→ **Task item**: Find the line with "Task: Click the CentOS icon in the ¥0.00 row" in the entries below, then output every line from it down to the line with "The image size is (960, 621).", exactly and with no pictures.
Provided information Block Start
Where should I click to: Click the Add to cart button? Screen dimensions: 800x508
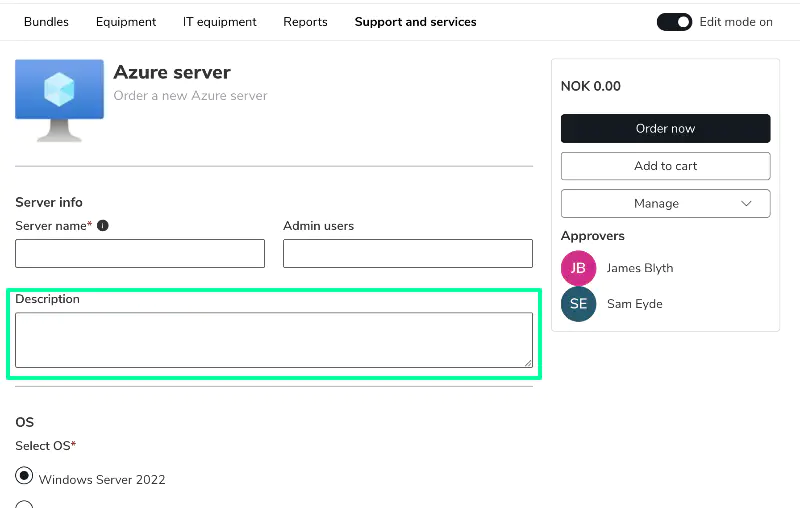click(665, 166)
Provided information Block End
Provided information Block Start
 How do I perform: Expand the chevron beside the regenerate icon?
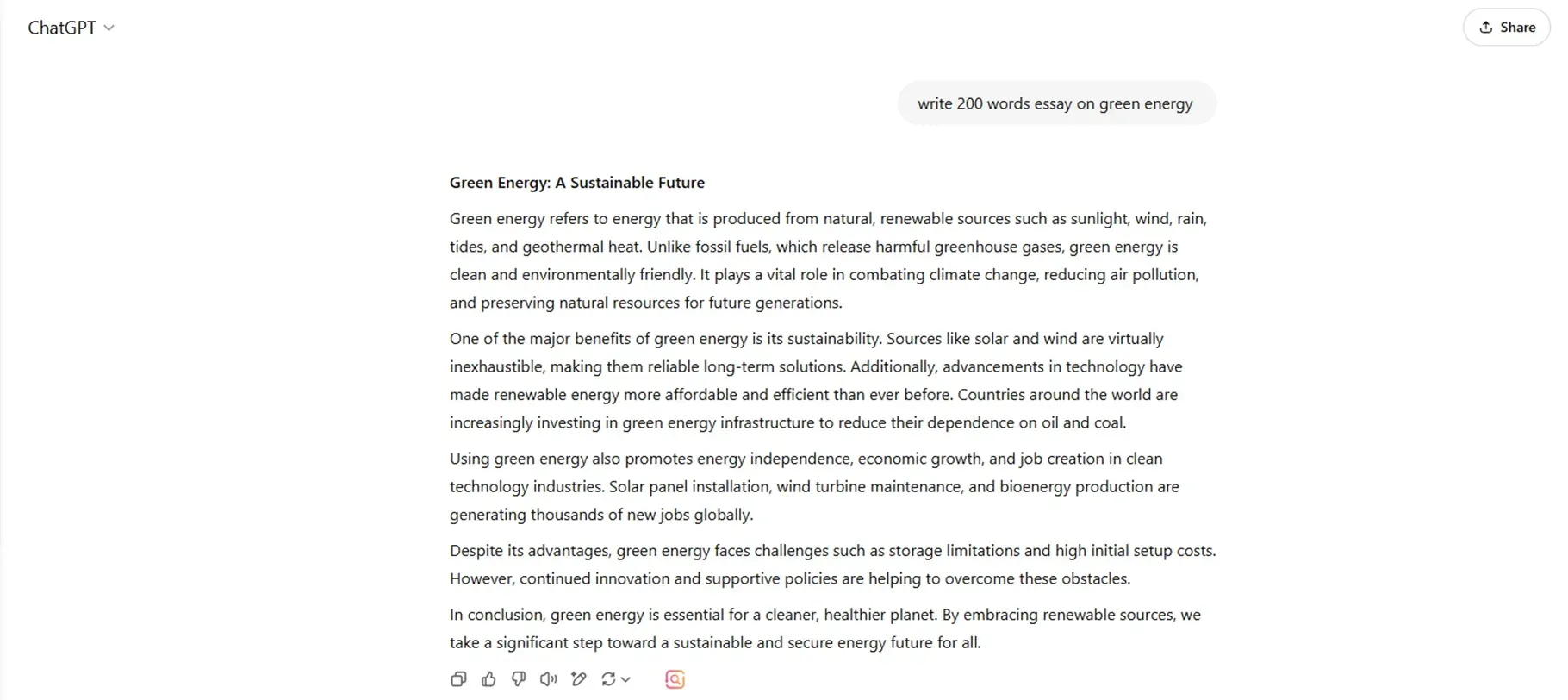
Provided information Block End
Provided information Block Start
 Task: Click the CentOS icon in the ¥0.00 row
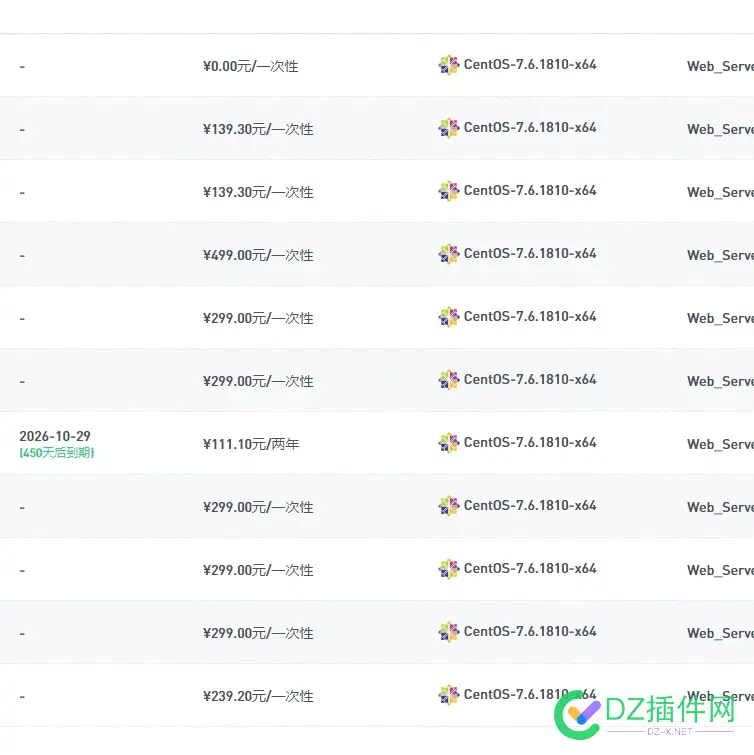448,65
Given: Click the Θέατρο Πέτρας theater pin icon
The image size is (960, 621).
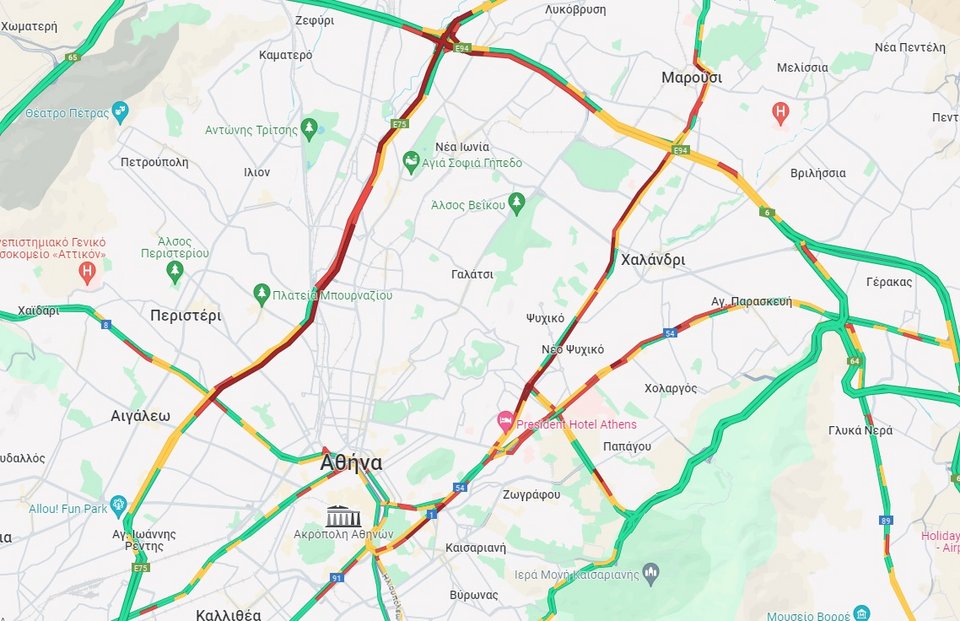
Provided information Block End
→ **Result of the exercise**:
 Task: Click the CentOS icon in the ¥0.00 row
448,65
Given: Click the Θέατρο Πέτρας theater pin icon
The image size is (960, 621).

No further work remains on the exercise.